» INSTRUCTIONS FOR THE TASK: Line by line, print the records exactly.

•••••

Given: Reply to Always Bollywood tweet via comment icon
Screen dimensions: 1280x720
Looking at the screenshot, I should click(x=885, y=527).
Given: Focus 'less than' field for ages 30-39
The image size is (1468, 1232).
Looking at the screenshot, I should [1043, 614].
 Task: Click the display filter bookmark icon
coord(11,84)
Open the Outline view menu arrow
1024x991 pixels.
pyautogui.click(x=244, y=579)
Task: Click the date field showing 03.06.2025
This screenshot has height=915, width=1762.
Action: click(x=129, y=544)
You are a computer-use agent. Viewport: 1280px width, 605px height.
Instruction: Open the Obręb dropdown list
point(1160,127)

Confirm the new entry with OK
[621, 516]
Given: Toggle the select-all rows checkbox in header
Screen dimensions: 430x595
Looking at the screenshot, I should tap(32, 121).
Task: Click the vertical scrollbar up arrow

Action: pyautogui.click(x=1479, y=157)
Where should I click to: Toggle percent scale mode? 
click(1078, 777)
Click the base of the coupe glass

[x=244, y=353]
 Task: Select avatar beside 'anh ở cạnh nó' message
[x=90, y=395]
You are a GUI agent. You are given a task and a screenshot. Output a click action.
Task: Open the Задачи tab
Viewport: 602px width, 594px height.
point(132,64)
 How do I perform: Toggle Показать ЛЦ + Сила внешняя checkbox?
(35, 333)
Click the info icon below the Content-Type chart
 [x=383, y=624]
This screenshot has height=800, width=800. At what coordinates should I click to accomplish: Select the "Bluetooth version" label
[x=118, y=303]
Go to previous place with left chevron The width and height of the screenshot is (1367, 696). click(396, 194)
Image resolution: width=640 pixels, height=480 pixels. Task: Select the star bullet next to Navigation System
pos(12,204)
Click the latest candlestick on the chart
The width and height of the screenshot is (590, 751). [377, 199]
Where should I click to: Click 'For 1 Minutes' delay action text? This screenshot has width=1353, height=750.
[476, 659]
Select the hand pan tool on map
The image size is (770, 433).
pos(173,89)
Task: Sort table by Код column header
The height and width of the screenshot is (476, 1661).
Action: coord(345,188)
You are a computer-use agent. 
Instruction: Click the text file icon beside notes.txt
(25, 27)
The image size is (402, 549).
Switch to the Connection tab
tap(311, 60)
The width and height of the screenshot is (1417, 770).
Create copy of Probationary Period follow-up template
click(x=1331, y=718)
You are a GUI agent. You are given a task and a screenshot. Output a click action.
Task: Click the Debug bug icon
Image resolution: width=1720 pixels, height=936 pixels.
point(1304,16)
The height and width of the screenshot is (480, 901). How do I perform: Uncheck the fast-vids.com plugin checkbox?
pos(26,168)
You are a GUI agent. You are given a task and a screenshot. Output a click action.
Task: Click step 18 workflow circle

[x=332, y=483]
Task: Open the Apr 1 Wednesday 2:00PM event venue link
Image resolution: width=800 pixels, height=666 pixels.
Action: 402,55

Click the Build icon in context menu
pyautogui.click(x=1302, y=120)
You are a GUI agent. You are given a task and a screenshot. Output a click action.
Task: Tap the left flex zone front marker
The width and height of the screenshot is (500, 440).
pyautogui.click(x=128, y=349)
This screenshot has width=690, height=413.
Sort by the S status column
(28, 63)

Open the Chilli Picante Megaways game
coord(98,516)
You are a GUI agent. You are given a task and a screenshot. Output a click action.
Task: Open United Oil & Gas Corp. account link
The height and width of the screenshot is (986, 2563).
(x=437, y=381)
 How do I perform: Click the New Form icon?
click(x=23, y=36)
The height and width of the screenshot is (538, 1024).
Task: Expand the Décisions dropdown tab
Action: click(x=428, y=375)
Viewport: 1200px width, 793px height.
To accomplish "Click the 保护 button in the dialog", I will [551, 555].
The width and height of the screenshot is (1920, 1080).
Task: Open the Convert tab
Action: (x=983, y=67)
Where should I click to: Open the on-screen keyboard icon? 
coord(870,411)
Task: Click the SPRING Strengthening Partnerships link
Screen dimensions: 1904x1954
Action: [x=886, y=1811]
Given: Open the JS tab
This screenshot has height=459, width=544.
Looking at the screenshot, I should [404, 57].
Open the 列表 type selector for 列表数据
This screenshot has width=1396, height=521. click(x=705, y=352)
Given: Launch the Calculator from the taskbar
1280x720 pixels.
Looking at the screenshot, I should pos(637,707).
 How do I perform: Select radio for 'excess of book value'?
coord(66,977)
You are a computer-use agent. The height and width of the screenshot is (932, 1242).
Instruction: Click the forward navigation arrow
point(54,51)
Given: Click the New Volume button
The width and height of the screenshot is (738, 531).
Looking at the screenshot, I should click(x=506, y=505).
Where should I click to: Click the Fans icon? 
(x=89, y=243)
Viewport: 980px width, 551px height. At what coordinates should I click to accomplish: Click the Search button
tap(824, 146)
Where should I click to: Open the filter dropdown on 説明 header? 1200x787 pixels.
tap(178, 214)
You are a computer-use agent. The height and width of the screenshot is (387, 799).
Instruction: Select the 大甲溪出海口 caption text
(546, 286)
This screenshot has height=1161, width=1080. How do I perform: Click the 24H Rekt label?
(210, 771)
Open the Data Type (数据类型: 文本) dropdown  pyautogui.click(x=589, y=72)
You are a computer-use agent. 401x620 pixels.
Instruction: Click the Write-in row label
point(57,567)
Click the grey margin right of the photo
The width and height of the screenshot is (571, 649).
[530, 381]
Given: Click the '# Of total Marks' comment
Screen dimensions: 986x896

•••••

» FINISHED TASK:
Given: Reply to Always Bollywood tweet via comment icon
Screen dimensions: 1280x720
Looking at the screenshot, I should click(x=885, y=527).
Given: Focus 'less than' field for ages 30-39
The image size is (1468, 1232).
Looking at the screenshot, I should [1043, 614].
 Task: Click the display filter bookmark icon
coord(11,84)
Open the Outline view menu arrow
1024x991 pixels.
pyautogui.click(x=244, y=579)
Task: Click the date field showing 03.06.2025
This screenshot has height=915, width=1762.
Action: click(x=129, y=544)
You are a computer-use agent. Viewport: 1280px width, 605px height.
Instruction: Open the Obręb dropdown list
point(1160,127)

Confirm the new entry with OK
[621, 516]
Given: Toggle the select-all rows checkbox in header
Screen dimensions: 430x595
Looking at the screenshot, I should tap(32, 121).
Task: Click the vertical scrollbar up arrow

Action: pyautogui.click(x=1479, y=157)
Where should I click to: Toggle percent scale mode? 
click(1078, 777)
Click the base of the coupe glass

[x=244, y=353]
 Task: Select avatar beside 'anh ở cạnh nó' message
[x=90, y=395]
You are a GUI agent. You are given a task and a screenshot. Output a click action.
Task: Open the Задачи tab
Viewport: 602px width, 594px height.
point(132,64)
 How do I perform: Toggle Показать ЛЦ + Сила внешняя checkbox?
(35, 333)
Click the info icon below the Content-Type chart
 [x=383, y=624]
This screenshot has height=800, width=800. At what coordinates should I click to accomplish: Select the "Bluetooth version" label
[x=118, y=303]
Go to previous place with left chevron The width and height of the screenshot is (1367, 696). click(396, 194)
Image resolution: width=640 pixels, height=480 pixels. Task: Select the star bullet next to Navigation System
pos(12,204)
Click the latest candlestick on the chart
The width and height of the screenshot is (590, 751). [377, 199]
Where should I click to: Click 'For 1 Minutes' delay action text? This screenshot has width=1353, height=750.
[476, 659]
Select the hand pan tool on map
The image size is (770, 433).
pos(173,89)
Task: Sort table by Код column header
The height and width of the screenshot is (476, 1661).
Action: coord(345,188)
You are a computer-use agent. 
Instruction: Click the text file icon beside notes.txt
(25, 27)
The image size is (402, 549).
Switch to the Connection tab
tap(311, 60)
The width and height of the screenshot is (1417, 770).
Create copy of Probationary Period follow-up template
click(x=1331, y=718)
You are a GUI agent. You are given a task and a screenshot. Output a click action.
Task: Click the Debug bug icon
Image resolution: width=1720 pixels, height=936 pixels.
point(1304,16)
The height and width of the screenshot is (480, 901). How do I perform: Uncheck the fast-vids.com plugin checkbox?
pos(26,168)
You are a GUI agent. You are given a task and a screenshot. Output a click action.
Task: Click step 18 workflow circle

[x=332, y=483]
Task: Open the Apr 1 Wednesday 2:00PM event venue link
Image resolution: width=800 pixels, height=666 pixels.
Action: 402,55

Click the Build icon in context menu
pyautogui.click(x=1302, y=120)
You are a GUI agent. You are given a task and a screenshot. Output a click action.
Task: Tap the left flex zone front marker
The width and height of the screenshot is (500, 440).
pyautogui.click(x=128, y=349)
This screenshot has width=690, height=413.
Sort by the S status column
(28, 63)

Open the Chilli Picante Megaways game
coord(98,516)
You are a GUI agent. You are given a task and a screenshot. Output a click action.
Task: Open United Oil & Gas Corp. account link
The height and width of the screenshot is (986, 2563).
(x=437, y=381)
 How do I perform: Click the New Form icon?
click(x=23, y=36)
The height and width of the screenshot is (538, 1024).
Task: Expand the Décisions dropdown tab
Action: click(x=428, y=375)
Viewport: 1200px width, 793px height.
To accomplish "Click the 保护 button in the dialog", I will [551, 555].
The width and height of the screenshot is (1920, 1080).
Task: Open the Convert tab
Action: (x=983, y=67)
Where should I click to: Open the on-screen keyboard icon? 
coord(870,411)
Task: Click the SPRING Strengthening Partnerships link
Screen dimensions: 1904x1954
Action: [x=886, y=1811]
Given: Open the JS tab
This screenshot has height=459, width=544.
Looking at the screenshot, I should [404, 57].
Open the 列表 type selector for 列表数据
This screenshot has width=1396, height=521. click(x=705, y=352)
Given: Launch the Calculator from the taskbar
1280x720 pixels.
Looking at the screenshot, I should pos(637,707).
 How do I perform: Select radio for 'excess of book value'?
coord(66,977)
You are a computer-use agent. The height and width of the screenshot is (932, 1242).
Instruction: Click the forward navigation arrow
point(54,51)
Given: Click the New Volume button
The width and height of the screenshot is (738, 531).
Looking at the screenshot, I should click(x=506, y=505).
Where should I click to: Click the Fans icon? 
(x=89, y=243)
Viewport: 980px width, 551px height. At what coordinates should I click to accomplish: Click the Search button
tap(824, 146)
Where should I click to: Open the filter dropdown on 説明 header? 1200x787 pixels.
tap(178, 214)
You are a computer-use agent. The height and width of the screenshot is (387, 799).
Instruction: Select the 大甲溪出海口 caption text
(546, 286)
This screenshot has height=1161, width=1080. How do I perform: Click the 24H Rekt label?
(210, 771)
Open the Data Type (数据类型: 文本) dropdown  pyautogui.click(x=589, y=72)
You are a computer-use agent. 401x620 pixels.
Instruction: Click the Write-in row label
point(57,567)
Click the grey margin right of the photo
The width and height of the screenshot is (571, 649).
[530, 381]
Given: Click the '# Of total Marks' comment
Screen dimensions: 986x896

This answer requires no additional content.